> Problem A: Summarize the passage on medical college reform in two sentences.
> Problem B: Repeat the passage on medical college reform from "However, the report" to "the State quota.".

Medical colleges may soon be allowed to run as “for-profit” institutions, if the recommendations of a committee on reform of the Medical Council Act are taken into consideration.

The preliminary report of the committee, headed by Arvind Panagariya, Vice-Chairman of the NITI Aayog, suggests that the gap in the need for medical colleges and the fact that private colleges anyway charge high fees – provide grounds for re-evaluation of the existing rules under which only “not-for-profit” institutions are allowed. The committee also includes the draft of ‘The National Medical Commission Bill, 2016’, intended to replace the existing Indian Medical Council Act.

In India, educational institutes can only be set up under a registered not-for-profit society or trust, and even foreign entities are prohibited from investing in societies and trusts under existing FDI rules.

“Given the shortage of providers and in recognition of the fact that the current ban on for-profit institutions has hardly prevented private institutions from extracting profits, albeit through non-transparent and possibly illegal means, it was felt that any restriction on the class of education providers would be counter-productive,” the Panagariya Committee said. “The Committee recommends de-linking the condition for affiliation/recognition from the nature of the promoter of the medical college (such as trust, not-for-profit company). However, this relaxation will have to be provisioned via rules to be framed under the proposed NMC Act,” it added. The committee has further recommended that fees for private medical colleges should not be regulated as it could encourage corruption within the National Medical Commission, which is proposed to replace the Indian Medical Council that currently regulates medical education.

However, the report acknowledges concerns over high medical education costs, raised by the Ranjit Roy Choudhury Committee and the Parliamentary Standing Committee on Health and Family Welfare, which had earlier examined the issue. Thus, it suggests that 40 per cent of seats in private institutions be regulated to make space for students from economically poorer backgrounds, and students entering private colleges under the State quota.

> Collected data entries:
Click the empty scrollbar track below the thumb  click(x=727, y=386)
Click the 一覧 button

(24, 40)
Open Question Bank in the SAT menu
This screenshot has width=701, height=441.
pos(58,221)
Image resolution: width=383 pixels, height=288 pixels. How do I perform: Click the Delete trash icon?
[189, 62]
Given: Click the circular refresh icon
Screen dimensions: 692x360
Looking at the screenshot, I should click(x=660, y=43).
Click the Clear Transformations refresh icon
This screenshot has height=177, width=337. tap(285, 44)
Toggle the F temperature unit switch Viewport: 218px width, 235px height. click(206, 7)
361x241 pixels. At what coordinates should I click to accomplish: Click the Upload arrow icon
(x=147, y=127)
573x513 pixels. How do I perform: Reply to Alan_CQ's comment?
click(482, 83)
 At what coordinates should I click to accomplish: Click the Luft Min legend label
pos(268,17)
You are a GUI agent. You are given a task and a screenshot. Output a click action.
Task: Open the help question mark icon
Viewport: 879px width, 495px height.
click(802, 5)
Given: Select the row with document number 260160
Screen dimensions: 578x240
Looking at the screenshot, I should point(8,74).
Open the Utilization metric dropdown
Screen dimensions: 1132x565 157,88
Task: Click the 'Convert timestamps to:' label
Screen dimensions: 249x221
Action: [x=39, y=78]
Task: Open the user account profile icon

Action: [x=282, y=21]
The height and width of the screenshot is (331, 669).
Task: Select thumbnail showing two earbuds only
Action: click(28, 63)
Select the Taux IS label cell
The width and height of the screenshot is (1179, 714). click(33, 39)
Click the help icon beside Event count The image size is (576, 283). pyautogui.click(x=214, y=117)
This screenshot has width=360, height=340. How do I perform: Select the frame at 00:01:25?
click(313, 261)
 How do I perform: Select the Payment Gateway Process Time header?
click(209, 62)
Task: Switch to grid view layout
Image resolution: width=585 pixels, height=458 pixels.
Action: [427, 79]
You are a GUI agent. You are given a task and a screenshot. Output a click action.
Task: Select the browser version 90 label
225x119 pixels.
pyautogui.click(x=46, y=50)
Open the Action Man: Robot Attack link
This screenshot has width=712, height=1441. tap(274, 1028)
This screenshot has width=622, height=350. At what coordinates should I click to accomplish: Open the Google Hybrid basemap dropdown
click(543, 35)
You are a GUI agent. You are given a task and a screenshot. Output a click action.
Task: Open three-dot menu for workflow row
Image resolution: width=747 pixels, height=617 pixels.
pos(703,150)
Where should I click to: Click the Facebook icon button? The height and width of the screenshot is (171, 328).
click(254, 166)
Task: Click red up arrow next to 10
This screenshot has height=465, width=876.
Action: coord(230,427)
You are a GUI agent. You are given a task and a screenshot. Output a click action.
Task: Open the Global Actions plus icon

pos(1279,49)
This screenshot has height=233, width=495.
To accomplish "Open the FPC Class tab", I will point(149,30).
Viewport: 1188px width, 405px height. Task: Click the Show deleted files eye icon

> Your solution A: A committee headed by Arvind Panagariya, Vice-Chairman of the NITI Aayog, has recommended letting medical colleges run as for-profit institutions, citing the shortage of medical colleges and the high fees private colleges already charge. It also advises against regulating private college fees but suggests regulating 40 percent of seats in private institutions for students from economically poorer backgrounds and students admitted under the State quota.

> Your solution B:
However, the report acknowledges concerns over high medical education costs, raised by the Ranjit Roy Choudhury Committee and the Parliamentary Standing Committee on Health and Family Welfare, which had earlier examined the issue. Thus, it suggests that 40 per cent of seats in private institutions be regulated to make space for students from economically poorer backgrounds, and students entering private colleges under the State quota.